A Corregedoria Regional do Tribunal Regional do Trabalho da 2ª Região (TRT-2), em São Paulo, está investigando a atuação da juíza Adriana de Jesus Pita Colella, promovida em outubro de 2025 ao cargo de juíza titular. A apuração se concentra no período em que a magistrada cursou medicina em período integral em uma universidade privada, ao mesmo tempo em que exercia suas funções na Justiça do Trabalho de Santos.

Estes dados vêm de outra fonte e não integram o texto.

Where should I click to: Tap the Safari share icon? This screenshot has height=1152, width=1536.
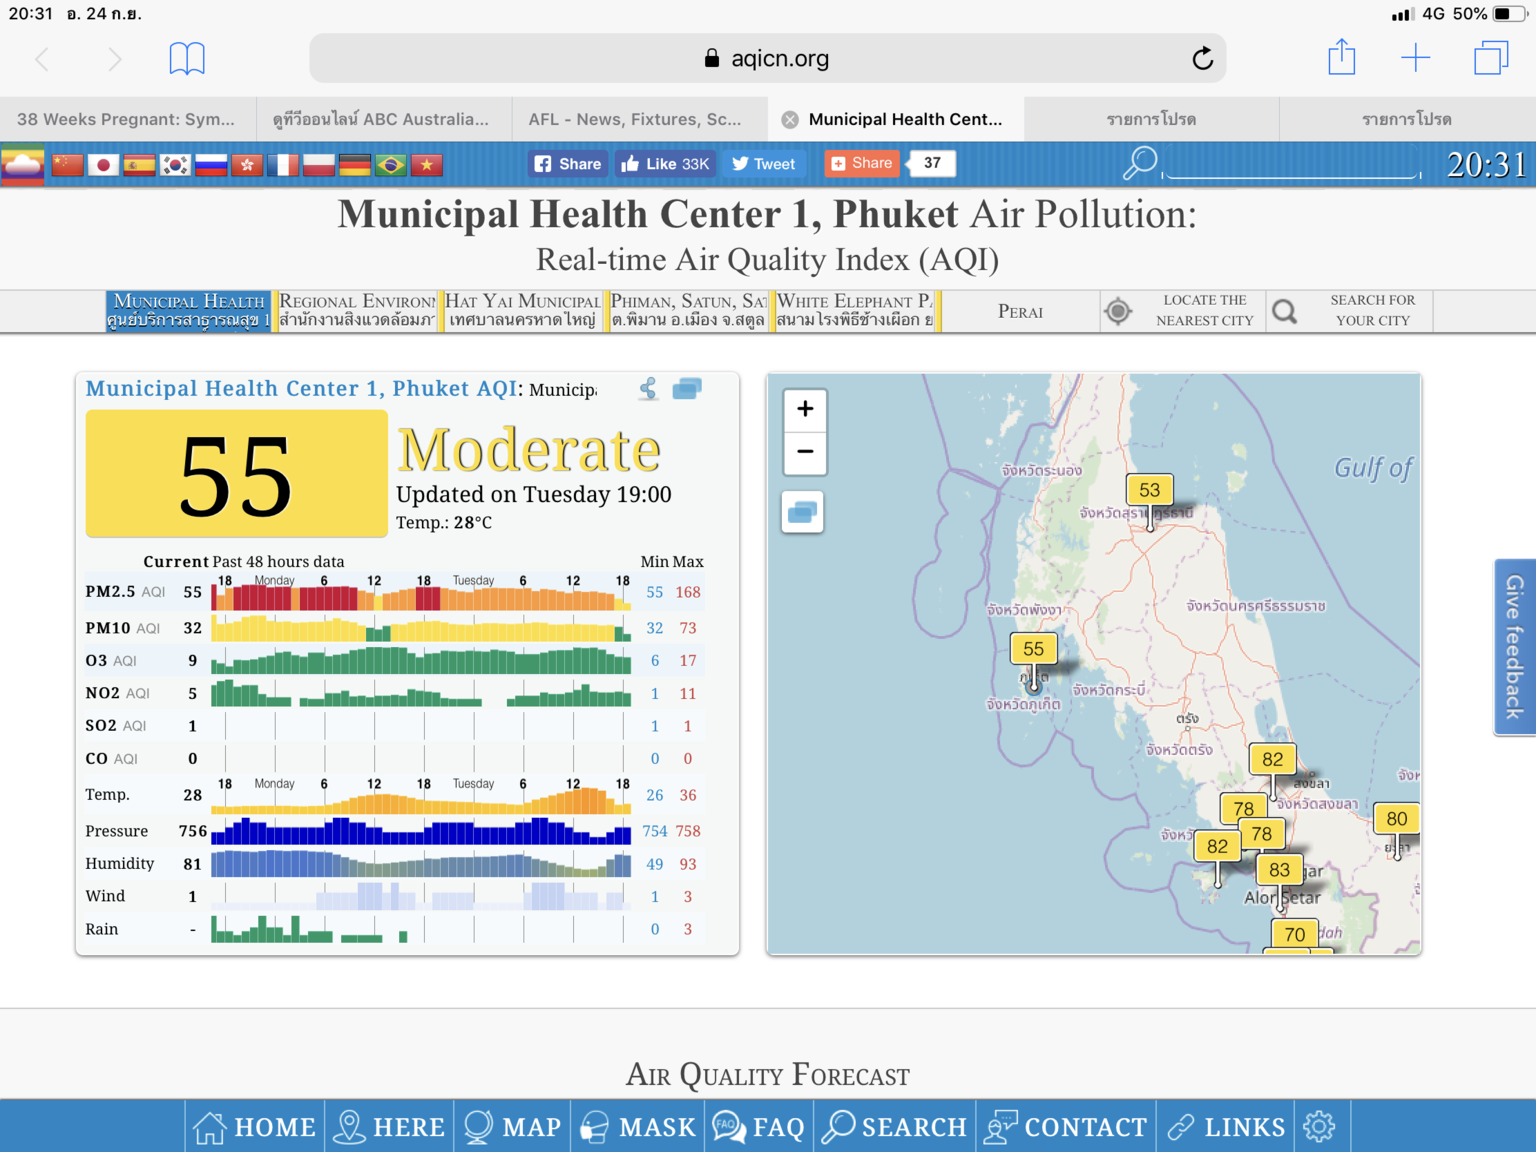(1341, 58)
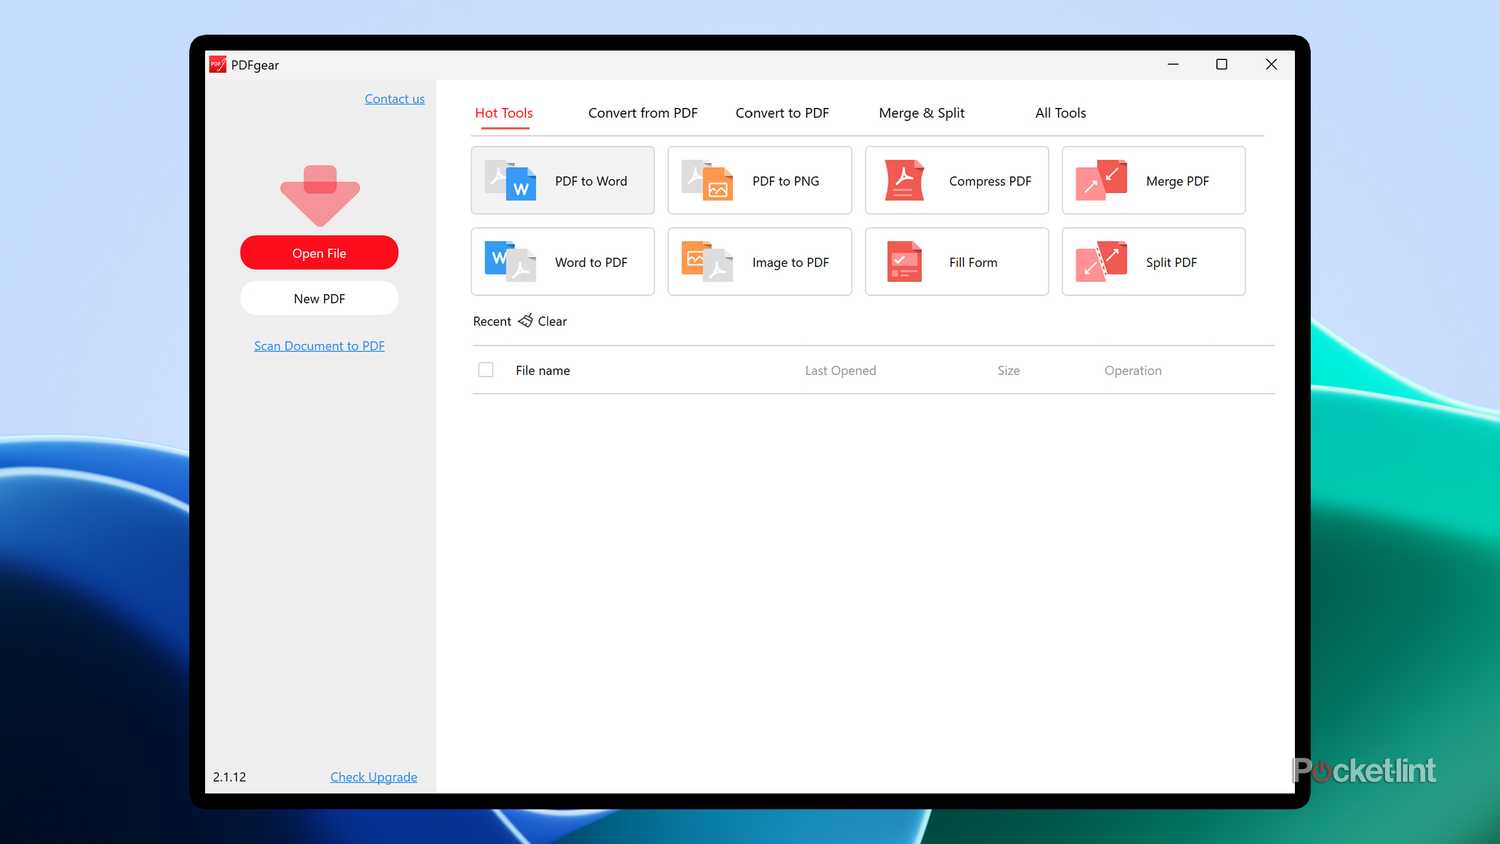
Task: Open the Convert to PDF tab
Action: [782, 113]
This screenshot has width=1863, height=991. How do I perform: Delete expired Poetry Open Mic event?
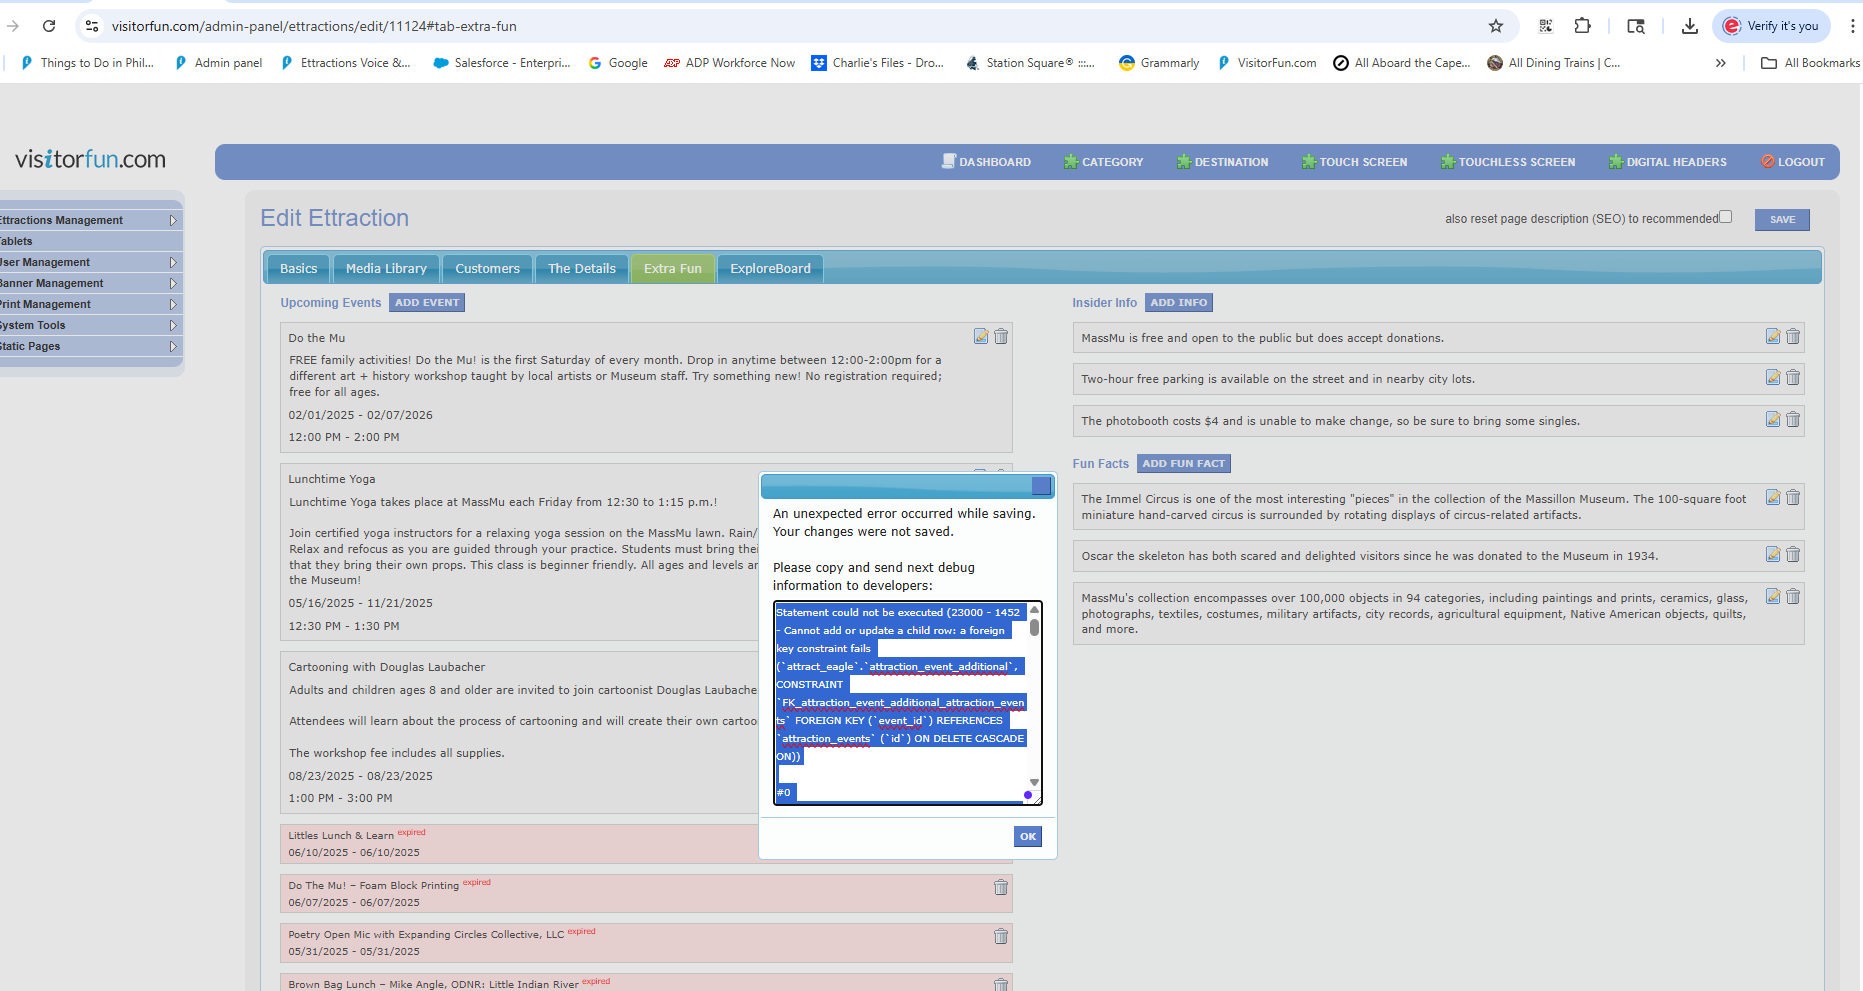(x=1001, y=937)
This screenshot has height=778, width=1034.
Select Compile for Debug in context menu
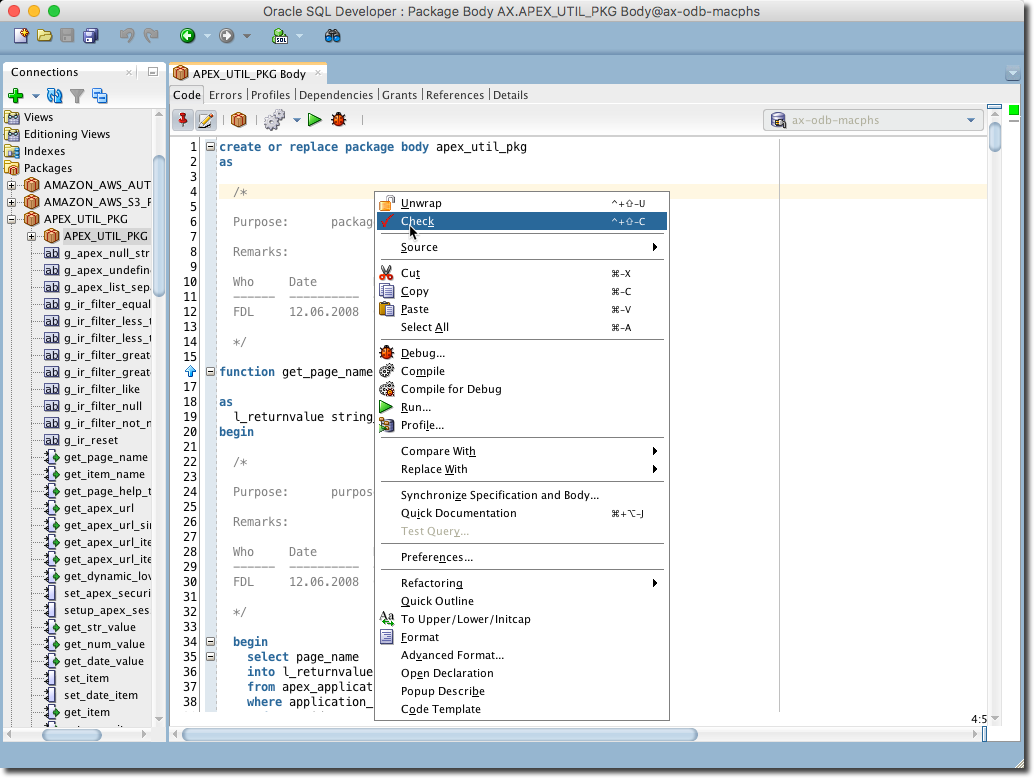451,389
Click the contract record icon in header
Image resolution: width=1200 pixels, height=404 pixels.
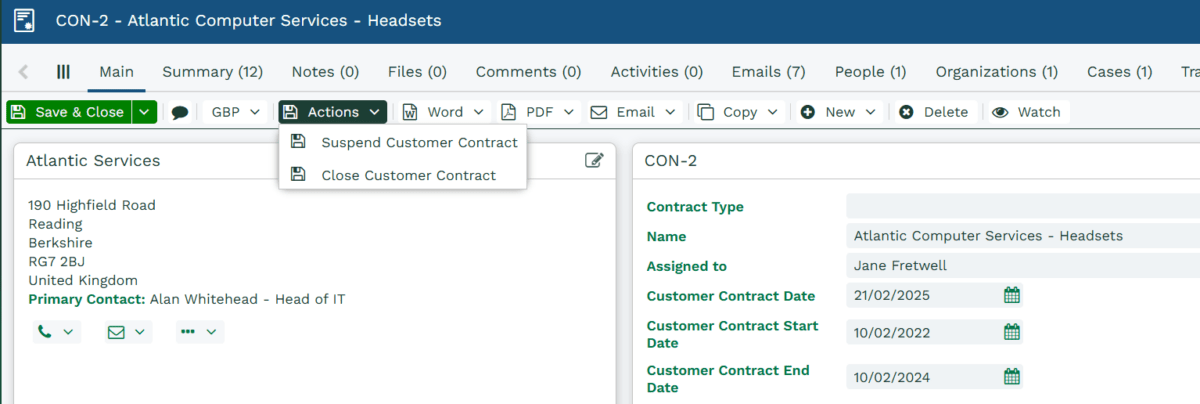coord(24,20)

A investigação teve início após questionamentos sobre a compatibilidade entre as exigências do internato médico – fase final da graduação – e o cumprimento das obrigações como juíza. A situação gerou discussões internas e tentativas de impedir a promoção da magistrada, que foram rejeitadas pelo presidente do tribunal.
O cerne da polêmica reside no fato de que o internato no ambulatório da Santa Casa de Santos, entre 2024 e 2025, demandava uma frequência superior a 90%, com atividades das 8h às 17h. Em contrapartida, o horário de funcionamento presencial do TRT-2 em São Paulo é das 11h30 às 18h. Na prática, por quase dois anos, a juíza teve obrigações simultâneas que se sobrepunham.
O TRT-2 se manifestou afirmando que não existe impedimento legal para que magistrados frequentem cursos universitários. Segundo o tribunal, o artigo 95 da Constituição Federal veda o exercício de outro cargo ou função, com exceção do magistério, mas não proíbe atividades acadêmicas.
A Corregedoria-Geral da Justiça do Trabalho também tomou ciência do caso e notificou a Corregedoria Regional para prestar informações detalhadas sobre o caso, que agora tramita sob sigilo.
Em nota, a Corregedoria Regional do TRT-2 declarou que acompanhou a produtividade da juíza durante todo o período do curso, em conformidade com as determinações da Corregedoria Nacional de Justiça (CNJ). A nota também reforça que a Lei Orgânica da Magistratura (LC 35/1979) não impõe um horário fixo de trabalho aos juízes, que devem atuar em todos os dias de expediente forense e cumprir uma presença mínima de três dias por semana, conforme decisão do CNJ. Apontamentos feitos no processo de promoção por antiguidade da magistrada também estão sob apuração.